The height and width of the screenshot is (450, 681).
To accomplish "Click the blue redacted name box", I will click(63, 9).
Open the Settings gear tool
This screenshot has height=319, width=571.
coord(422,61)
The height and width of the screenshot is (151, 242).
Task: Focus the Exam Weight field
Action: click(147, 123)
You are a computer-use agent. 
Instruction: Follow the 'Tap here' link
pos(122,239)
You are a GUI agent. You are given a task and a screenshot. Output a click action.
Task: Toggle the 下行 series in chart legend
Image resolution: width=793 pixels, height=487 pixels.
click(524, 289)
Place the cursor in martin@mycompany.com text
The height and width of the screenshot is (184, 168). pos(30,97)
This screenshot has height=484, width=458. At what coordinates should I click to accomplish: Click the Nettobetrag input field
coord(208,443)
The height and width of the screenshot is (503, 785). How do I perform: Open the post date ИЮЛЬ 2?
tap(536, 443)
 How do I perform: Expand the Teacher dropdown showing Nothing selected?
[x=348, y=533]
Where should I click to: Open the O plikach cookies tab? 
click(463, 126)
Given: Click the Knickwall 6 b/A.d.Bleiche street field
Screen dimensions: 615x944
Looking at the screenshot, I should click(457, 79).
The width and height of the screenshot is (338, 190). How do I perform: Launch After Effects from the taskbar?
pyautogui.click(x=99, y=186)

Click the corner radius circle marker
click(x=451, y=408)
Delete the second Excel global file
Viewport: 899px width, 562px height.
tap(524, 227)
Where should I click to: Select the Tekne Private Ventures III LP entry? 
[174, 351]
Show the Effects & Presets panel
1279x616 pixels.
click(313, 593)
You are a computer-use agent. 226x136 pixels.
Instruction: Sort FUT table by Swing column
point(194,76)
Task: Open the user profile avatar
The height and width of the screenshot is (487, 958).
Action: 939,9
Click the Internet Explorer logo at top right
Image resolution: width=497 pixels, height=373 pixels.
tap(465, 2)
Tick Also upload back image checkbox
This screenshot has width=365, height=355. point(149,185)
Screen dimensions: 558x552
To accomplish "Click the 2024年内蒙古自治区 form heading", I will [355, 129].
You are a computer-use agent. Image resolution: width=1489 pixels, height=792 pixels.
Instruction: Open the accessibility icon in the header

== What to produce ==
Set out the records again, exactly as they appear above.

== Final answer ==
The height and width of the screenshot is (450, 681).
To accomplish "Click the blue redacted name box", I will click(63, 9).
Open the Settings gear tool
This screenshot has height=319, width=571.
coord(422,61)
The height and width of the screenshot is (151, 242).
Task: Focus the Exam Weight field
Action: click(147, 123)
You are a computer-use agent. 
Instruction: Follow the 'Tap here' link
pos(122,239)
You are a GUI agent. You are given a task and a screenshot. Output a click action.
Task: Toggle the 下行 series in chart legend
Image resolution: width=793 pixels, height=487 pixels.
click(524, 289)
Place the cursor in martin@mycompany.com text
The height and width of the screenshot is (184, 168). pos(30,97)
This screenshot has height=484, width=458. At what coordinates should I click to accomplish: Click the Nettobetrag input field
coord(208,443)
The height and width of the screenshot is (503, 785). How do I perform: Open the post date ИЮЛЬ 2?
tap(536, 443)
 How do I perform: Expand the Teacher dropdown showing Nothing selected?
[x=348, y=533]
Where should I click to: Open the O plikach cookies tab? 
click(463, 126)
Given: Click the Knickwall 6 b/A.d.Bleiche street field
Screen dimensions: 615x944
Looking at the screenshot, I should click(457, 79).
The width and height of the screenshot is (338, 190). How do I perform: Launch After Effects from the taskbar?
pyautogui.click(x=99, y=186)

Click the corner radius circle marker
click(x=451, y=408)
Delete the second Excel global file
Viewport: 899px width, 562px height.
tap(524, 227)
Where should I click to: Select the Tekne Private Ventures III LP entry? 
[174, 351]
Show the Effects & Presets panel
1279x616 pixels.
click(313, 593)
You are a computer-use agent. 226x136 pixels.
Instruction: Sort FUT table by Swing column
point(194,76)
Task: Open the user profile avatar
The height and width of the screenshot is (487, 958).
Action: 939,9
Click the Internet Explorer logo at top right
Image resolution: width=497 pixels, height=373 pixels.
tap(465, 2)
Tick Also upload back image checkbox
This screenshot has width=365, height=355. point(149,185)
Screen dimensions: 558x552
To accomplish "Click the 2024年内蒙古自治区 form heading", I will [355, 129].
You are a computer-use agent. Image resolution: width=1489 pixels, height=792 pixels.
Instruction: Open the accessibility icon in the header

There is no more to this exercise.